Colunista do "Record" e do "Correio da Manhã", anarco-individualista e adepto do Belenenses e do Real Madrid, Alexandre Pais foi diretor do "24horas", de 2001 a 2003, e do "Record", de 2003 a 2013, tendo iniciado o seu percurso jornalístico no "Mundo Desportivo", em 1964.

Chantagem insuportável na TAP

As opiniões dividem-se entre os defensores e os opositores da privatização da TAP, estendendo-se ainda aos que preferem uma privatização parcial – maioritária ou minoritária – não faltando argumentos a uns e a outros para justificarem os seus pontos de vista.

Creio que o bom senso aconselharia a privatização parcial porque isso permitiria ao Estado não só condicionar uma futura privatização total como acompanhar de perto o cumprimento do caderno de encargos que irá defender, julga-se, os interesses nacionais.

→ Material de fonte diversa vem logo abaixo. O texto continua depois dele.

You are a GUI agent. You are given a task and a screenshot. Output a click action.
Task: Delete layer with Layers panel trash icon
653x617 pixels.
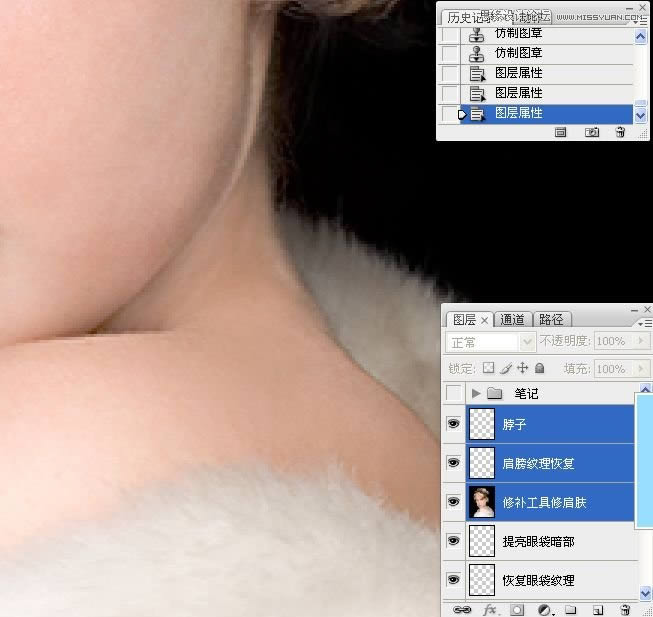[x=624, y=609]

Se sentimentalmente todos gostaríamos que a transportadora permanecesse sob controlo público, já a necessidade de investimento e a dramática situação do País nos levam a cair na realidade.  Mas não só.

Enquanto a TAP se mantiver nas mãos do Estado, teremos caravelas a dar prejuízo. É que não são só os juros dos mil milhões de euros de passivo ou as ondas de choque do péssimo negócio do Brasil a puxar a nossa companhia de bandeira para baixo, mas é também a pressão insuportável dos sindicatos, cujas exigências permanentes e o recurso a greves sistemáticas, acarretando perdas de milhões de euros, tornam uma gestão já de si de equilíbrio instável num acto heróico. E nenhum investidor, sem a maioria do capital e o controlo das contas, meterá o seu dinheiro na TAP para o ver esbanjado em actos de pura chantagem.